Campus protests. Free speech. “The kids these days.”
Suddenly, we were no longer talking about what kind of jam to put on a biscuit. We were talking about the state of the world. You probably know what I mean.

One comment about people being too sensitive. Another about "what happened to just respecting authority." Someone else chimed in about whether certain groups are “really oppressed” or just want attention.

And inside me, something flared.

That familiar heat behind the eyes. The automatic defensiveness. A rush of thoughts lining up, ready to educate or correct or fight back.

But instead — I paused.

I took a breath and pressed my feet into the floor.
I felt the weight of the coffee mug in my hand.
And I silently repeated my mantra:
“I love these people. I want to stay connected, not convince.”

It didn’t mean I agreed. It didn’t mean I was okay with everything being said.
It meant I was choosing something different.

I asked questions. I stayed curious. I stayed grounded.
I didn’t perform. I didn’t explode.
I didn’t try to cram a worldview into a 3-minute response while someone reached for another biscuit.

There were probably a hundred micro-moments over the weekend that could’ve pulled me into debate.
Little comments. Jokes. Eye rolls. The things that sting in quiet ways.
But I came into this weekend with a quiet experiment:

What happens if I just let love lead?

Just breathe and stay present without any agenda. Remind myself that it isn’t my job in this moment to change their minds. That I’m here to spend time with people I love, and that my first and foremost objective is to make them feel loved.

And honestly? It worked. It felt different. I felt different.

Letting love lead isn’t about giving in or letting things slide.
It’s not about self-abandonment or staying silent forever.

It’s about staying rooted in who you want to be — even when the conversation gets uncomfortable.
It’s about asking yourself, “What really matters right now?”
And sometimes, it’s about remembering that people change slowly — not in the middle of breakfast.

If you’re navigating something similar — whether with family, at work, or in your community — I hope this story gives you a small thread to hold onto:

You can be clear and kind.
You can be grounded and present.
You can be loving and still have boundaries.
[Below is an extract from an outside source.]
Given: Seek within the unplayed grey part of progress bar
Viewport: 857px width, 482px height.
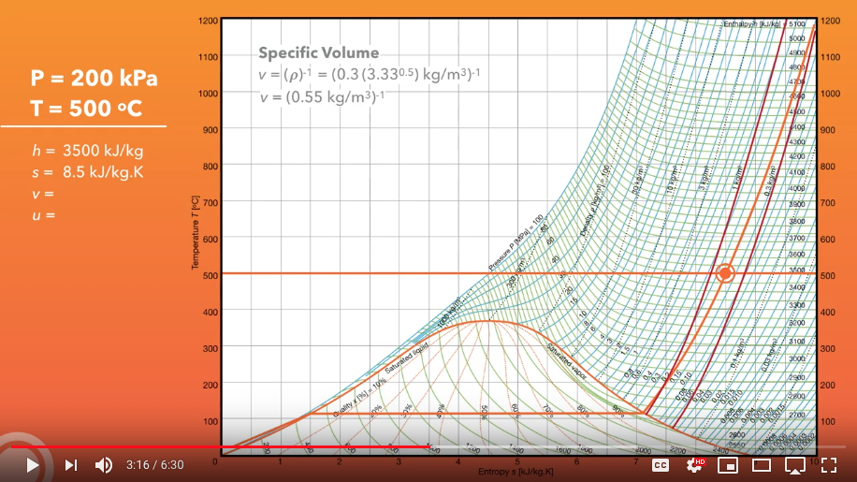Looking at the screenshot, I should click(636, 447).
Try it. Try the mantra. Try staying curious.
Cut yourself some slack, cut them some slack. We are all just humans trying to figure out human-ing, of course we don’t always get it right. When you stay in relationship, you get a second (or third or fourth or 700th) chance.

With love (and biscuits),
Emma

P.S. There were definitely moments this weekend when I didn’t lead with love — when I got sharp, or mean in that very specific, personal way I know too well. But those moments were fewer and farther between than they’ve been in the past. And that’s something I’m proud of. Growth isn’t perfection — it’s presence, repair, and choosing again.


✨ Reflection Prompt:
When the conversation swerves, what helps you stay grounded in love instead of pulled into performance?